Embora o papa e Messori sejam celebridades culturais, em conversas informais com italianos agora, em mensagens nas mídias sociais e em postagens em blogs, em artigos de jornal, quase todos os dias, é possível encontrar referências a Abbondio e a Cristóvão. Vários padres que morreram em meio ao coronavírus foram amplamente comparados a Cristóvão, incluindo o Pe. Fausto Rasmini, de Bérgamo, que provavelmente contraiu o vírus enquanto visitava os presos, e o Pe. Giampietro Vignandel, de Trento, um capuchinho como Cristóvão, que provavelmente ficou doente gerindo um refeitório diário para os pobres e sem-teto da cidade.

Para deixar claro, o contraste entre Cristóvão e Abbondio não é uma história direta sobre o bem e o mal, porque Abbondio não é realmente mau. Ele é fraco, covarde e presunçoso, mas não comete grandes atrocidades e não faz nenhum mal, a menos que seus interesses próprios estejam em jogo.

Nesse sentido, Cristóvão e Abbondio se tornaram os arquétipos sacerdotais da pandemia da Itália: eles não são um herói e um vilão, mas sim o risco versus a segurança, o compromisso versus a carreira, a virtude extraordinária versus a complacência comum.

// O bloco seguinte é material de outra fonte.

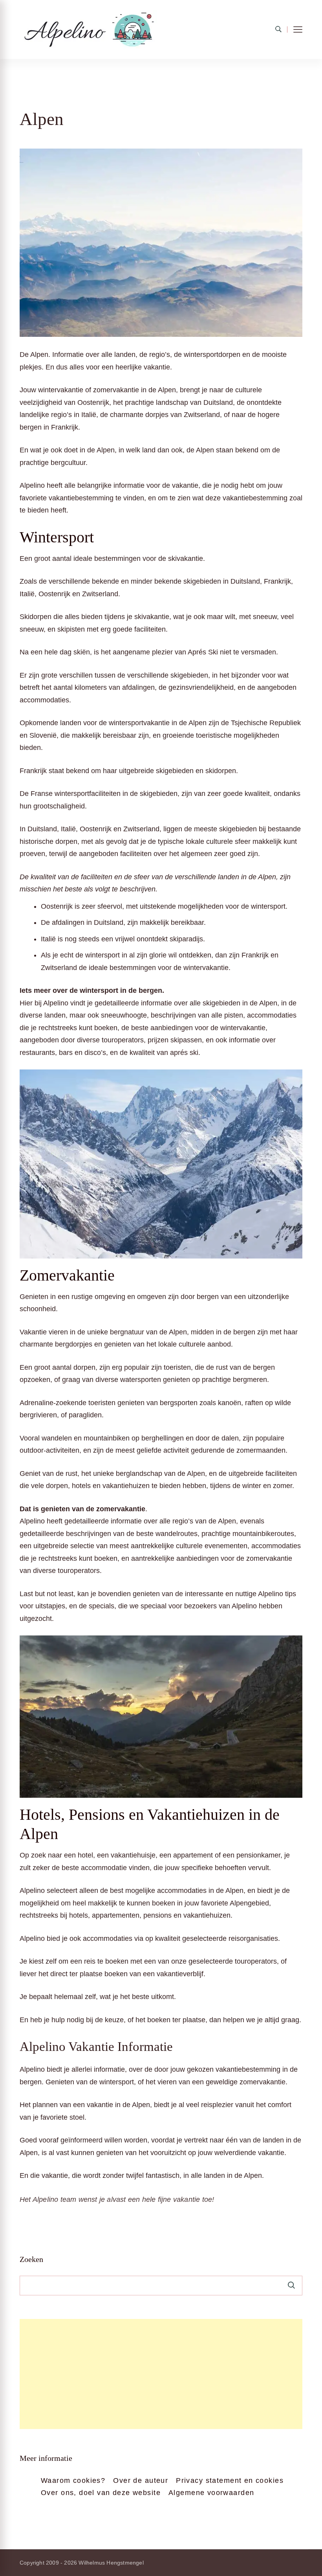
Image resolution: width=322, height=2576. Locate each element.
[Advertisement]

De certa forma, é análogo ao “padre uísque” de Graham Greene em “O poder e a glória”, exceto que, onde Manzoni separou as tendências em duas figuras distintas, Green as misturou no mesmo personagem.

Dois outros pontos parecem dignos de nota sobre a célebre dupla de Manzoni.

Primeiro, em “Os noivos”, Abbondio sobrevive à peste em boa forma. Sua última aparição, na verdade, é quando um nobre aparece em um jantar para os recém-casados Renzo e Lucia antes de se retirar com o Pe. Abbondio e outros membros da classe alta para uma refeição privada superior.

Cristóvão morre, e nem sequer testemunhamos as suas últimas horas. Manzoni, ao contrário, faz com que Lucia fique sabendo da morte deles por meio dos companheiros capuchinhos no Lazzaretto, ou seja, a zona de quarentena para as vítimas da peste em Milão. Depois, ele escreve que ela recebeu a notícia “com mais tristeza do que surpresa”.

A moral pode ser que, embora possa haver justiça perfeita na próxima vida, isso nem sempre é verdade no aqui-e-agora.

O outro ponto é que Manzoni tinha uma maneira italiana clássica de ver o clero, fruto de séculos de experiência de viver lado a lado, e às vezes sob o domínio, da classe clerical do catolicismo.

A relação de Manzoni com a hierarquia católica da sua época era tensa, muitas vezes. Ele era um católico fervoroso, mas também um forte defensor do Iluminismo, opondo-se à linha antimodernista do Vaticano durante boa parte do século XIX. A ambivalência era mútua. Quando ele morreu em 1873, a revista La Civiltà Cattolica, a revista vaticana semioficial e editada pelos jesuítas, lamentou que Manzoni estava sendo excessivamente festejado por “esses liberais sempre falsos e mentirosos”.

Talvez por causa desses bastidores, Manzoni não tinha problemas em ver tanto patifes quanto heróis, gigantes e anões morais dentro da classe clerical. Sua fé estava enraizada na graça de Deus, não em um senso exaltado do que esperar rotineiramente dos ministros humanos de Deus.

Independentemente do que se pense sobre as outras crenças de Manzoni, essa provavelmente é uma intuição que vale a pena preservar – o catolicismo será sempre uma mistura dos padres Abbondios e dos freis Cristóvãos, e a história completa da Igreja em um dado momento necessariamente envolve os dois.